◆ Data records ◆
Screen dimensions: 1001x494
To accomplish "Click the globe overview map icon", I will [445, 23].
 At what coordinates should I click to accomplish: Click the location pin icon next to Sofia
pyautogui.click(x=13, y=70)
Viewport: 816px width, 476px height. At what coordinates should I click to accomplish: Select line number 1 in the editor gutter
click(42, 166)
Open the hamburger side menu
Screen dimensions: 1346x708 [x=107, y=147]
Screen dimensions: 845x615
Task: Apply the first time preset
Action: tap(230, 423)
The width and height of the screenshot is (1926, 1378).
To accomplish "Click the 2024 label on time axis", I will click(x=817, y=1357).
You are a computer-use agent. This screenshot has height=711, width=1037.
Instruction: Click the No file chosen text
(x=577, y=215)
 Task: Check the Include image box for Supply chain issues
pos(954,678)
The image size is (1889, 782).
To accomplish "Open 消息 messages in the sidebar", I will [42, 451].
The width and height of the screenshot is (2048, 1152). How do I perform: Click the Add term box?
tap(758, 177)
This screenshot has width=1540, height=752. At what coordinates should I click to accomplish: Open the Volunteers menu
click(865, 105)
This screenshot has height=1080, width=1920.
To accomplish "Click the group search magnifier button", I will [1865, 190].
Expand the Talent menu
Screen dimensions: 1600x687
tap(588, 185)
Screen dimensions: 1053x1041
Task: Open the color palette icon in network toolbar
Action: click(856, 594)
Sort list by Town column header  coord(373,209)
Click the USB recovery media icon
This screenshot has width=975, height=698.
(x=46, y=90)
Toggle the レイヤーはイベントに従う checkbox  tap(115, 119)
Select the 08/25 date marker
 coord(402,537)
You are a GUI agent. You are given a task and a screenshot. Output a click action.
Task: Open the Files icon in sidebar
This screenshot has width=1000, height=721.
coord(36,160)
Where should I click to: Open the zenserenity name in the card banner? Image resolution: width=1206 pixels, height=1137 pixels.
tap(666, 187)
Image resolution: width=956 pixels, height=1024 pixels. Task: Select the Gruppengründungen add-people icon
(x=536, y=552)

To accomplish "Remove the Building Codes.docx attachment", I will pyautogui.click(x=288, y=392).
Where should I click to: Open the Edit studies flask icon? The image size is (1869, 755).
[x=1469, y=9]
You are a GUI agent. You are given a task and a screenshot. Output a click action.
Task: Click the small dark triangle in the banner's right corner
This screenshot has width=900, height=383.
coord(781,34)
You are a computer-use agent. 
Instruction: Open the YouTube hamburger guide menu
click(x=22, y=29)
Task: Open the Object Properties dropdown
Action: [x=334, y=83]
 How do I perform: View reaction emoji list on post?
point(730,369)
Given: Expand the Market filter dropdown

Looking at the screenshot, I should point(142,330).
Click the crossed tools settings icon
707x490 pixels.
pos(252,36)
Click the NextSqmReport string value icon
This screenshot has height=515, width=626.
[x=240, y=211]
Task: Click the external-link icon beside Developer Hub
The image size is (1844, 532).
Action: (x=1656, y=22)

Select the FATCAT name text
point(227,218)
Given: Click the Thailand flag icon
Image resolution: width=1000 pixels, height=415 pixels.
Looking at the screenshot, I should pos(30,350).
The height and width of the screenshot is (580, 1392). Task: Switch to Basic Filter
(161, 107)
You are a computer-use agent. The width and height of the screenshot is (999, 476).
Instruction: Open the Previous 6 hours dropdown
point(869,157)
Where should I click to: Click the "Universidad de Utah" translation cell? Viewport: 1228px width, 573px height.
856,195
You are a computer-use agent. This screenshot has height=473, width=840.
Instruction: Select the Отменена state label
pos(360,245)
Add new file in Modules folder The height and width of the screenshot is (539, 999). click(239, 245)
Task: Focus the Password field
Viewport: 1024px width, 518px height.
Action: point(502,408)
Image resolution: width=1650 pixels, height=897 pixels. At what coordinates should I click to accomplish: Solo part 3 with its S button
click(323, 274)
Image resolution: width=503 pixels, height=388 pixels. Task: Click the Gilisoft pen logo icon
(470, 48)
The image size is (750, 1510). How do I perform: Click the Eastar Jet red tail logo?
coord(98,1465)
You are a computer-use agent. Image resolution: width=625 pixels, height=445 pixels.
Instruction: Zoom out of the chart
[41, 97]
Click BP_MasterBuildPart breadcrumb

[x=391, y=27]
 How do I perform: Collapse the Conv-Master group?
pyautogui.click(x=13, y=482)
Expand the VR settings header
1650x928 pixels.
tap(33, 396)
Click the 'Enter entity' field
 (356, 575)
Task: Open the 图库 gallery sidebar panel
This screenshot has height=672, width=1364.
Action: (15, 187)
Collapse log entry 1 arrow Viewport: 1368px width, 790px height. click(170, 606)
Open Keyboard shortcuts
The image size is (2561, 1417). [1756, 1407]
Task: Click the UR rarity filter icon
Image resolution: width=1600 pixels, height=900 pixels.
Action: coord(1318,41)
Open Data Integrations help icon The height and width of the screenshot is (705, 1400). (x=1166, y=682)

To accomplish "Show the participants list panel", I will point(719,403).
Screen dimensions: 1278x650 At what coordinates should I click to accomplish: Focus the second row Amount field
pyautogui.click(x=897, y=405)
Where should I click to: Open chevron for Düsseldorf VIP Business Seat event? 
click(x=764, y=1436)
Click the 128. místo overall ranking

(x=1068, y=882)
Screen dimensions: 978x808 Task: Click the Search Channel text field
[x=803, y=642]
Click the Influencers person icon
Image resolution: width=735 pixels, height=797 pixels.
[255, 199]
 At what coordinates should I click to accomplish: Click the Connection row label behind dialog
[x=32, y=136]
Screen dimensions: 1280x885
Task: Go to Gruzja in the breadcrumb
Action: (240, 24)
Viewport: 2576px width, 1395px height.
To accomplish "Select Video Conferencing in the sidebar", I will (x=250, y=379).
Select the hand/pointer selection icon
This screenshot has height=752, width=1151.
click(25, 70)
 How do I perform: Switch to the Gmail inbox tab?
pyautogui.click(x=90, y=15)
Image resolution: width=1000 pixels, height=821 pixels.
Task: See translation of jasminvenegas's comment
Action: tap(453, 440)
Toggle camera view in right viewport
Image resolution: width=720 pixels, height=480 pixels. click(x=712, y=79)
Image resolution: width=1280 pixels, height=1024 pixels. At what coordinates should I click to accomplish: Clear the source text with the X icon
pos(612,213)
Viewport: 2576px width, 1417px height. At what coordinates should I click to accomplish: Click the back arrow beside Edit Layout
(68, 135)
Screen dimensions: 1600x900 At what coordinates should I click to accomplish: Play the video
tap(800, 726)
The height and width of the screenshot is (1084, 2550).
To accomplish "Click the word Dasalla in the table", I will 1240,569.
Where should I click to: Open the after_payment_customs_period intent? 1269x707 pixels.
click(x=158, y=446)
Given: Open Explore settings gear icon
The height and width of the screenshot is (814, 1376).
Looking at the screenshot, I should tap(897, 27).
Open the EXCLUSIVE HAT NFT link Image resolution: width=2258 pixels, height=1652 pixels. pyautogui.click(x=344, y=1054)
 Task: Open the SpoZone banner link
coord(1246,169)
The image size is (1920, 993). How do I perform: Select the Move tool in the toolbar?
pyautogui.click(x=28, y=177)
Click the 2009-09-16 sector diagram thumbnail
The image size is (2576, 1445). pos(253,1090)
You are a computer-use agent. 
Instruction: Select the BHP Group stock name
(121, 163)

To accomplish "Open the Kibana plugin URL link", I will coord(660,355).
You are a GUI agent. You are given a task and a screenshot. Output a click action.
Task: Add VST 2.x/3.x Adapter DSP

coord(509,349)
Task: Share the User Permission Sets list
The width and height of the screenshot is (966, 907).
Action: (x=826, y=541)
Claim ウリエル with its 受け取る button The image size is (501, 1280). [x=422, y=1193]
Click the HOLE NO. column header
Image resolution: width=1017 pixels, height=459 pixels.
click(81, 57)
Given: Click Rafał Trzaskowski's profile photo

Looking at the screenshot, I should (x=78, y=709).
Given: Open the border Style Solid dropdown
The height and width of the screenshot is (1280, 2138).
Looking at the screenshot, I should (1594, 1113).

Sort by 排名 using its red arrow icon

◆ Task details ◆
Retype the listing above, from its first line up to and including the line containing "will click(x=817, y=1357).".

◆ Written answer ◆
Screen dimensions: 1001x494
To accomplish "Click the globe overview map icon", I will [445, 23].
 At what coordinates should I click to accomplish: Click the location pin icon next to Sofia
pyautogui.click(x=13, y=70)
Viewport: 816px width, 476px height. At what coordinates should I click to accomplish: Select line number 1 in the editor gutter
click(42, 166)
Open the hamburger side menu
Screen dimensions: 1346x708 [x=107, y=147]
Screen dimensions: 845x615
Task: Apply the first time preset
Action: tap(230, 423)
The width and height of the screenshot is (1926, 1378).
To accomplish "Click the 2024 label on time axis", I will click(x=817, y=1357).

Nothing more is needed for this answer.